Concerns raised at Westminster carers' event over stricken crew of Malaviya Twenty
PUBLISHED: 14:27 13 June 2018 | UPDATED: 14:27 13 June 2018
A Gorleston woman has taken her concerns over the stranded crew of the Malaviya Twenty to Westminster.
Glenys Bright, of Gorleston, was at the Houses of Parliament on Monday to highlight to MPs and members of the House of Lords the plight of carers.
The 62-year-old, of Lowestoft Road, cares for her husband Keith who has multiple sclerosis on a shoestring budget which sees them struggle to pay for extra care.
Some 50 people gathered from all over the country to help raise awareness of their daily struggle as finances were cut back to the bone, impacting on people who were already finding it tough.
Mrs Bright said the event organised by Carers UK had been a success with many MPs taking the time to hear the harrowing first-hand stories.
But while she was there she took the opportunity to flag up concerns about the crew of the Malaviya Twenty, taking as evidence a report taken from this newspaper.
Mrs Bright said: “There’s these three men thousands of miles from home. I would like to think if it were our sons or grandsons someone would do something.
“I know there are negotiations going on but I just felt if I had the chance to raise it in parliament then I would.
“Most of the MPs had not heard about it all. I said to them ‘I do not know who to take it to’ and they were bewildered too.

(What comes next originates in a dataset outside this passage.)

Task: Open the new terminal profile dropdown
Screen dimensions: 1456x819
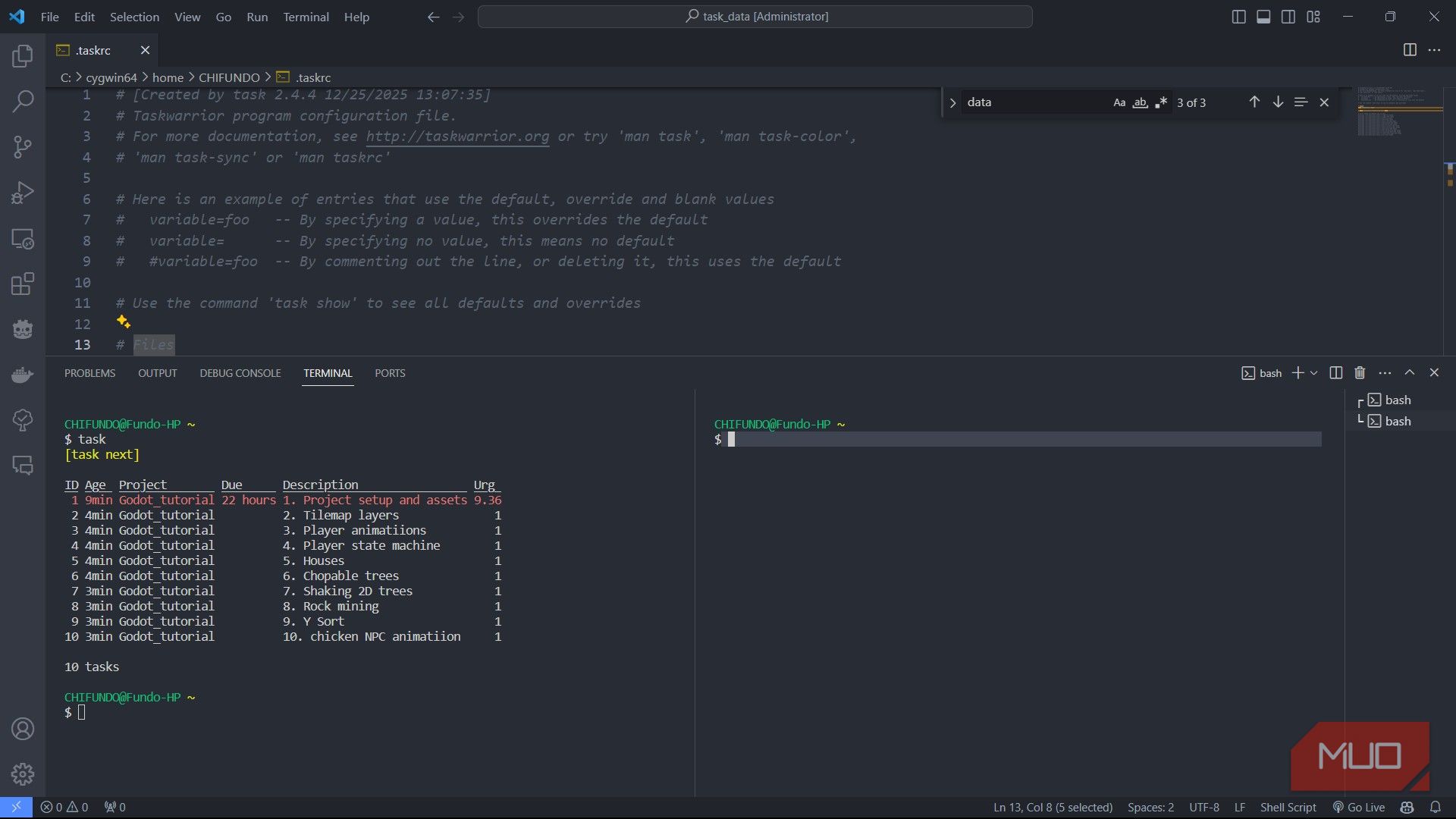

“I have never seen anyone in my life from the House of Lords and I never really understood what they did.
“But actually I found them easier to talk to than the MPs.”

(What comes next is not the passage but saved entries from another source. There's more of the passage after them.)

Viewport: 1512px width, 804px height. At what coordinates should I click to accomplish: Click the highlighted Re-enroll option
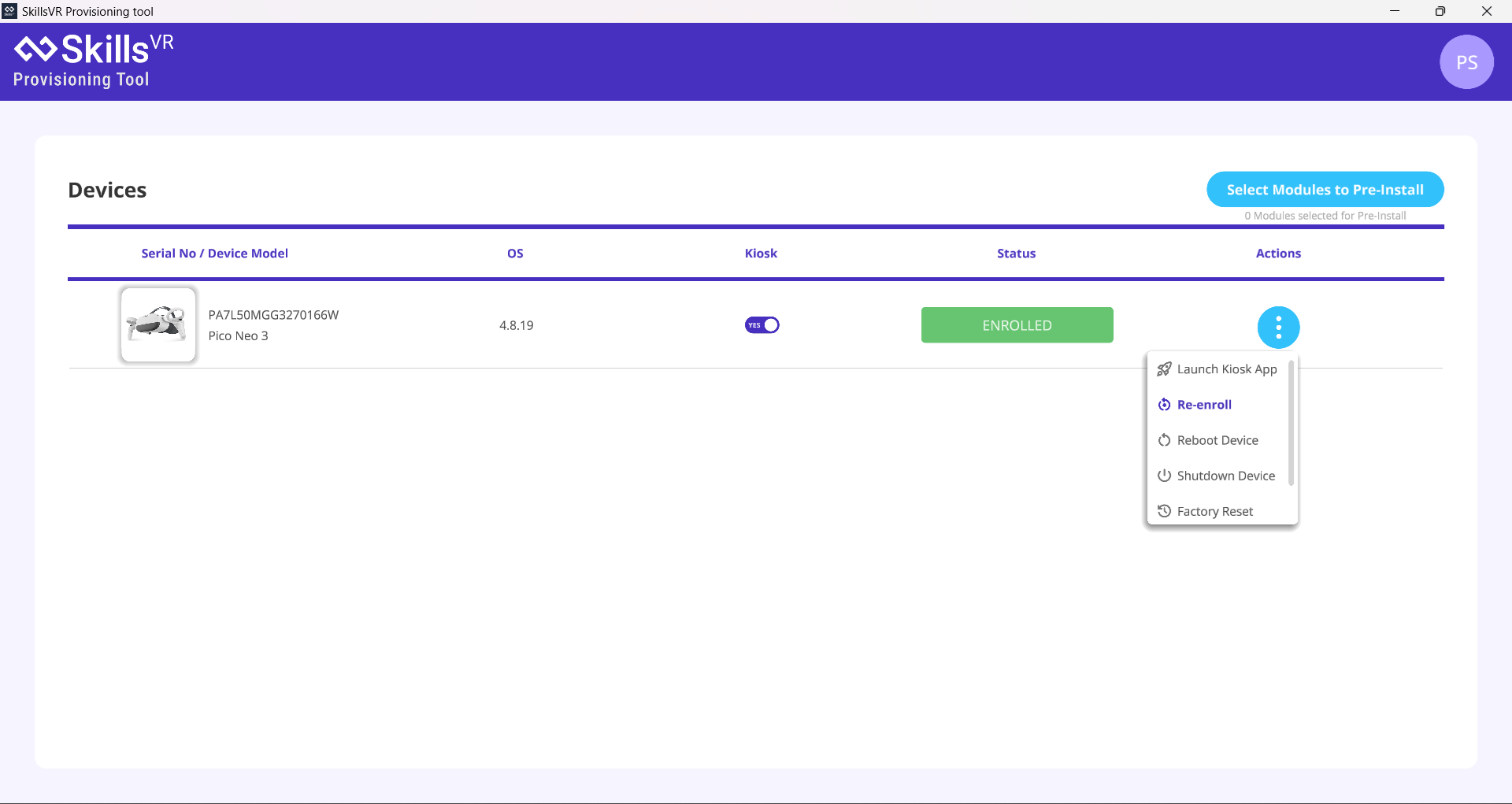(1204, 404)
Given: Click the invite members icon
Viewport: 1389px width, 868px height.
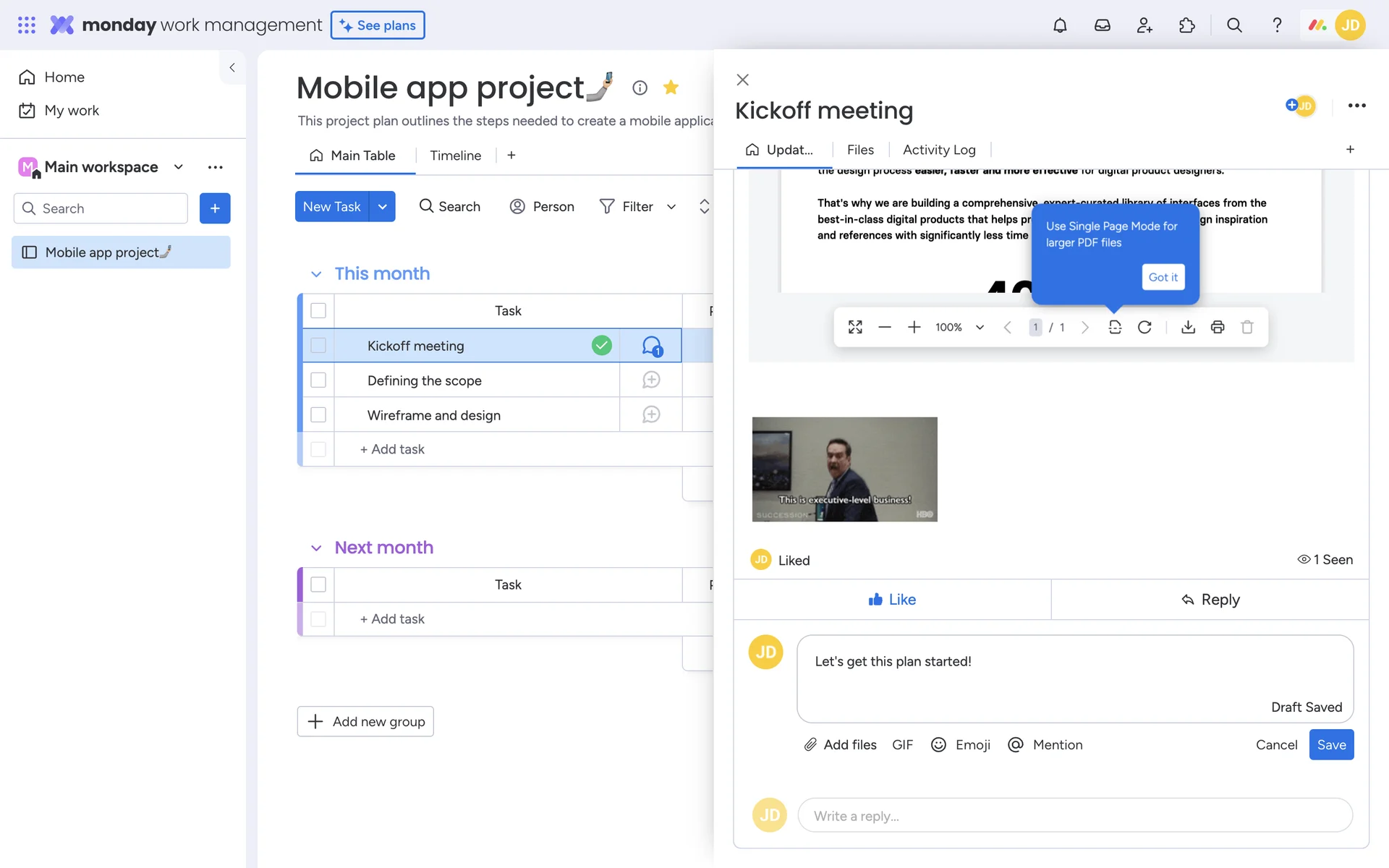Looking at the screenshot, I should [1144, 25].
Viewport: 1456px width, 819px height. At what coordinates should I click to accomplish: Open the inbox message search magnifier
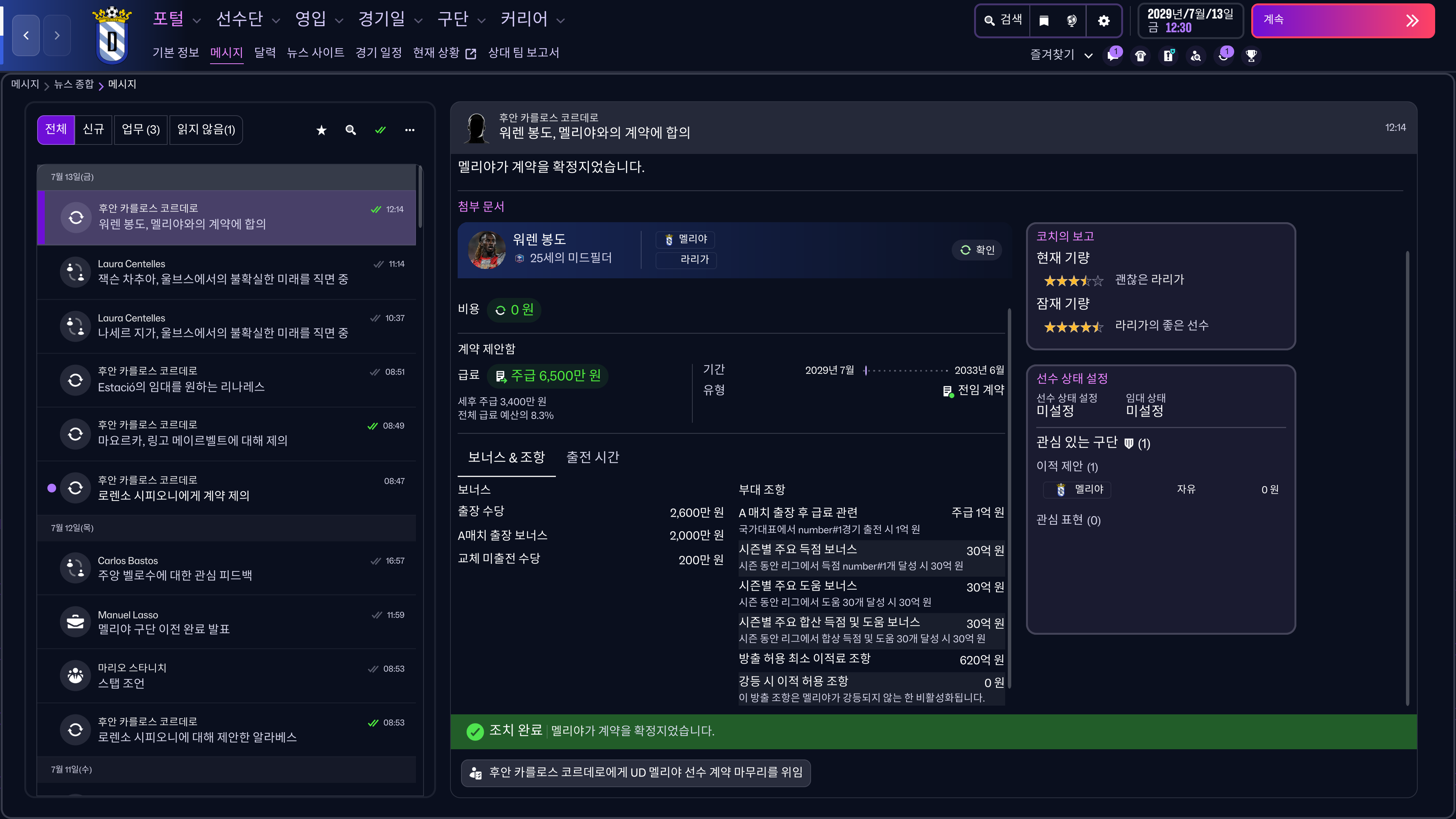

Lord Balfe of Dulwich, she said, took a particular interest in the carers’ issue asking questions about her situation and how things had changed.
Although Brandon Lewis was unable to make it he sent his secretary who sat with Mrs Bright for close to an hour taking notes about her concerns.
Mrs Bright said there was little respite for carers who often put off going to the doctors and treating their own illnesses.
Some disabled people suffered with their condition and were in constant pain which made them difficult companions, she added.
In those situations the opportunity to meet a friend for a coffee was important if the carer was to maintain any sort of independent life.